Norrin interacts with Fz4 and Lrp5 to activate downstream β-catenin signaling, and Tspan12 enhances Norrin/Fz4/Lrp5 signaling by interacting with Fz4. (A) Norrin forms a ternary complex with the Fz4 CRD and the Lrp5 ECD. Lrp5NT-v5H6 and T4L-v5H6 (negative control) were immunoprecipitated with v5-agarose beads. Coimmunoprecipitated MBP-Norrin and Fz4-FcH6 were detected by tag-specific antibodies. (B, left) A diagram of full-length Lrp5 and the Lrp5 C-terminal truncation (Lrp5NT). (Right) Lrp5-NT inhibits Norrin-mediated TCF luciferase reporter activity in a dominant-negative manner. 293STF cells were transfected with Fz4, Fz4+Lrp5, or Fz4+Lrp5-NT in the presence or absence of Norrin expression vector. Luciferase activity was measured as described (n = 3; error bars indicate SD). (C) Tspan12 increased Norrin/Fz4/Lrp5-mediated β-catenin signaling. 293STF cells were transfected with Fz4+Lrp5 or Fz4+Lrp5+Tspan12 in the presence or absence of Norrin expression vector. Luciferase activity was measured as described. (n = 3; error bars indicate SD). (D) Tspan12 strongly interacts with Fz4 receptor on the cell membrane.

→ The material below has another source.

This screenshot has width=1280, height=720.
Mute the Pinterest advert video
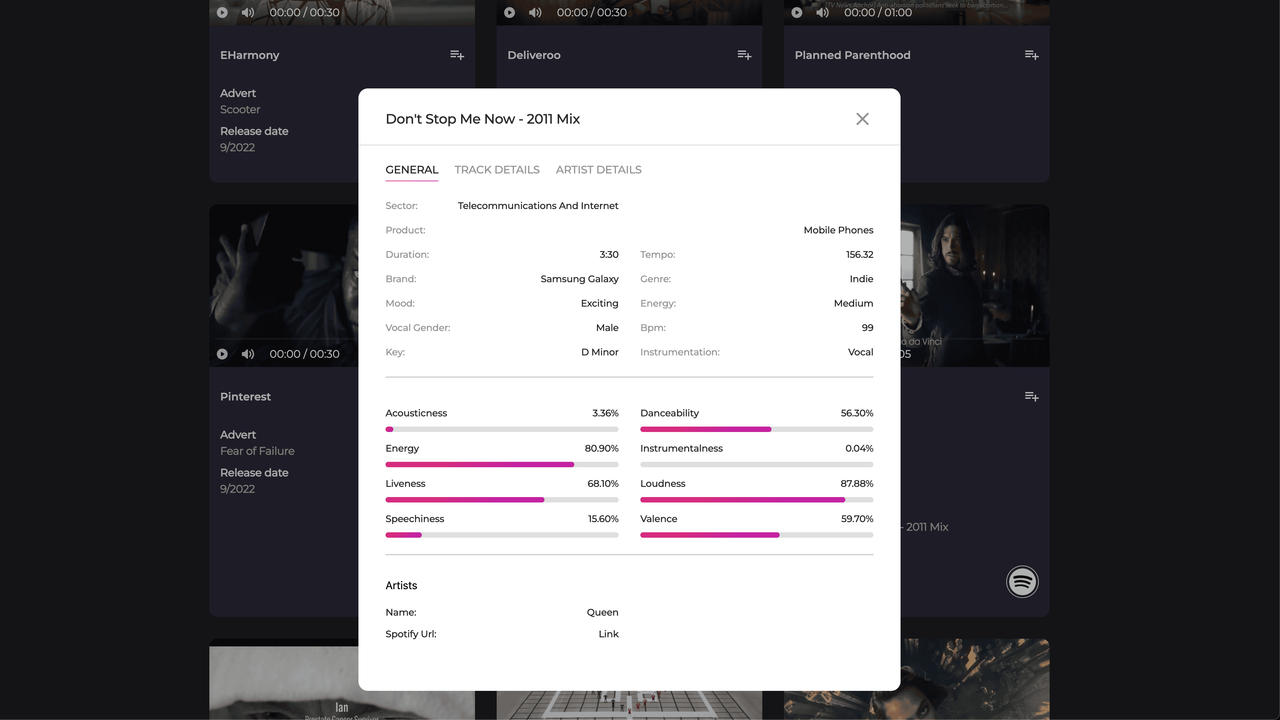(x=248, y=354)

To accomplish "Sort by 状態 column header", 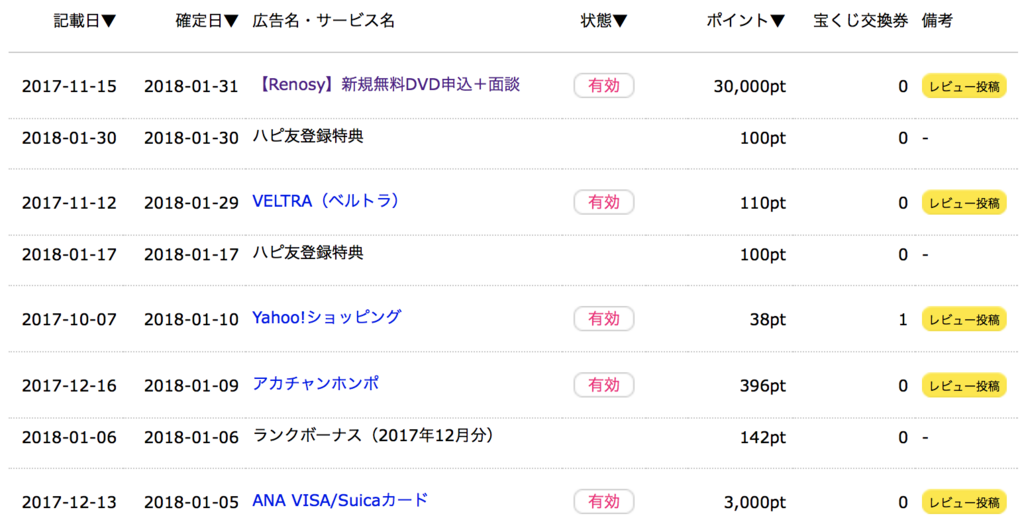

Shown are the static BRET signals in COS-1 cells expressing Rlu-tagged or YFP-tagged Tspan12 and YFP-tagged, YFP-N-tagged, and YFP-C-tagged Fz4 receptors. The shaded area represents the background signal as determined by coexpression of the Rlu-tagged Tspan12 with soluble YFP. Plots represent mean ± SEM of data from three independent experiments performed in triplicate. (**) P < 0.01.

Figure 7.

A model for Norrin-mediated Fz4 receptor activation. In the absence of Norrin, both Fz4 and Tspan12 form homodimers or oligomers. The interaction of Fz4 with Tspan12 brings Fz4 into tetraspanin-enriched microdomains on the cell membrane. A Norrin dimer binds to an Fz4 dimer with high affinity. Simultaneously, Norrin also binds to Lrp5/6 BP1 and BP2 domains through its two edges (1) or, alternatively, predominantly to the Lrp5/6 BP1 domain (2). In the first binding mode, Norrin binds to one Lrp5/6 molecule, whereas in the second binding mode, Norrin can bind up to two Lrp5/6 molecules. The interaction of Norrin with Fz4 and Lrp5/6 brings their C-terminal tails closer for interaction and activation of the downstream β-catenin signaling pathway.